Venezuela no se empobreció por falta de petróleo ni de talento humano, sino por la demolición deliberada del Estado de derecho y de la voluntad ciudadana.

El régimen de Nicolás Maduro violó sistemáticamente los derechos de propiedad, voto y libertad de expresión de sus connacionales. Con ello destruyó los incentivos básicos para invertir, innovar y planificar el futuro en su país.

Al respecto, el profesor de crecimiento económico de la Universidad de Harvard, Ricardo Hausmann afirma que el desarrollo surge de la capacidad de una sociedad para coordinar inversiones y conocimiento bajo reglas creíbles. No exclusivamente de recursos naturales ni del abuso del poder. 

Este razonamiento coincide con lo desarrollado por varios premios Nobel de Economía, desde Douglass North y Amartya Sen hasta Acemoglu, Johnson y Robinson. Todos ellos coinciden en que sin derechos efectivos, la prosperidad es frágil y transitoria. Es decir, de corto plazo.

Lo preocupante es que esta erosión de los derechos no se limita al autoritarismo interno venezolano que, por cierto, sigue vigente a pesar del apresamiento de Maduro. También se reproduce cuando actores externos relativizan el derecho internacional y la voluntad popular por conveniencia geopolítica.
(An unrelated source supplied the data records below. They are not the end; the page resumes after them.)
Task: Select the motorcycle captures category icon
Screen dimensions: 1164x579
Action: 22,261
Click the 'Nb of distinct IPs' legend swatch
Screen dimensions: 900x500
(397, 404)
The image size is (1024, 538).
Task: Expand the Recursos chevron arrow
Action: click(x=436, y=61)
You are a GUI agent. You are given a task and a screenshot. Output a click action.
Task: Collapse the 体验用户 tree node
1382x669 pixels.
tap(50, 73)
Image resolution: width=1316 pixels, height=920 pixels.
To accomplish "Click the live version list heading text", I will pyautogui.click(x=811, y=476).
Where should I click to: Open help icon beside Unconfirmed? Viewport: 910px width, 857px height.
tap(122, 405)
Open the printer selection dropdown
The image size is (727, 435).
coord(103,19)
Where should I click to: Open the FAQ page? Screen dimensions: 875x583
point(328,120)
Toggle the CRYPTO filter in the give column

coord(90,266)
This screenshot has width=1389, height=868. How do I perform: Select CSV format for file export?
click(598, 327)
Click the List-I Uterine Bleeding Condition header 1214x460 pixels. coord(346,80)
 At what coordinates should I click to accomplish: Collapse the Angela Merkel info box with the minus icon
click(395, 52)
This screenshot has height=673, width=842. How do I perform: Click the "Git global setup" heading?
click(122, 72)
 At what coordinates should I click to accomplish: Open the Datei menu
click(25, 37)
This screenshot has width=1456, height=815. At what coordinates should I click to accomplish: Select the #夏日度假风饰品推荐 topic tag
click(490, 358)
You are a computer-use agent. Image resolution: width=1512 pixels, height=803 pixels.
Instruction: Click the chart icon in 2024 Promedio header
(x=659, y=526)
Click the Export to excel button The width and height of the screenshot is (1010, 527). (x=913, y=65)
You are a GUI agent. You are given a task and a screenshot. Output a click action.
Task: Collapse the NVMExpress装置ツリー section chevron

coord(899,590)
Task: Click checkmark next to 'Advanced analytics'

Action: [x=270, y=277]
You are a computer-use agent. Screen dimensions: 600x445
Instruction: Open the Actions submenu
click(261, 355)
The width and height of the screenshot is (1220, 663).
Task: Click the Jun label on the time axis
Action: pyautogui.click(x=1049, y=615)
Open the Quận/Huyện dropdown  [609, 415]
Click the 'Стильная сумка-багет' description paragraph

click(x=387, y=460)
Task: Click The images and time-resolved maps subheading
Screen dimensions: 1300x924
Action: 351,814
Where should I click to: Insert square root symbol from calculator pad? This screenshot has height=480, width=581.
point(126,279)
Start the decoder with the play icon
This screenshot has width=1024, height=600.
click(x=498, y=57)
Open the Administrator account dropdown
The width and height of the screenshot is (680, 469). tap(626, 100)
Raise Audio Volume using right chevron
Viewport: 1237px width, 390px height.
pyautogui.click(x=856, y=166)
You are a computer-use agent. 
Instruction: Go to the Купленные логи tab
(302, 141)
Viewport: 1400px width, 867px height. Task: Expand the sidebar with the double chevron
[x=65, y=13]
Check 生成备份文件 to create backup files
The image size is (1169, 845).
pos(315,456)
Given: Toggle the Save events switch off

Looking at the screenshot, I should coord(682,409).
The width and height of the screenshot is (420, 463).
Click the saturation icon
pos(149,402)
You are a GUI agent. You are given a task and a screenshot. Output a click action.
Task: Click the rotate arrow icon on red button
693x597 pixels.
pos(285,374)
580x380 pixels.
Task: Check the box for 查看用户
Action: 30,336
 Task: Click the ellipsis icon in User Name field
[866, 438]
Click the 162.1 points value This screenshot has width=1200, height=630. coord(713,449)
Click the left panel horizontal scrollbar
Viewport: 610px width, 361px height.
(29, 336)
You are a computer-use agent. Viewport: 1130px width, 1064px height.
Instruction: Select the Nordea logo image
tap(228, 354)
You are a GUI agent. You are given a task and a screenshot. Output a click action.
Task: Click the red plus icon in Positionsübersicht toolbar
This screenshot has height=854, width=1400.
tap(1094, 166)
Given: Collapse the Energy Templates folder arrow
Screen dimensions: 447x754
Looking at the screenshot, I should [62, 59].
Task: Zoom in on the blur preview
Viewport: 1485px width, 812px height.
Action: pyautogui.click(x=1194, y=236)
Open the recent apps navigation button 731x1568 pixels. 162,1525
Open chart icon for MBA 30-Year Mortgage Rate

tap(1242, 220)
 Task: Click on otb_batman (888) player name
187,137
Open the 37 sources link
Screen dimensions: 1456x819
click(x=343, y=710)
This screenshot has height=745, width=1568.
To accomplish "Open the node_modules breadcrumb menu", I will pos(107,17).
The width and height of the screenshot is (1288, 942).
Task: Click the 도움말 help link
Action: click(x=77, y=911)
Cuando la defensa de la democracia se vuelve instrumental, pierde todo sentido. Y cuando el derecho internacional se aplica selectivamente, deja de ser norma para convertirse en materia vacía. Lamentablemente para quienes insisten en bravatas, esta incoherencia no debilita a los autoritarios; al contrario, los fortalece.

Esta lógica debería ser evaluada con cuidado por los candidatos que hoy se rinden ante las bravatas de Trump y confunden firmeza con desprecio por las reglas. Normalizar que la voluntad de un pueblo sea negociable es abrir la puerta a que esa misma lógica se imponga mañana en el país.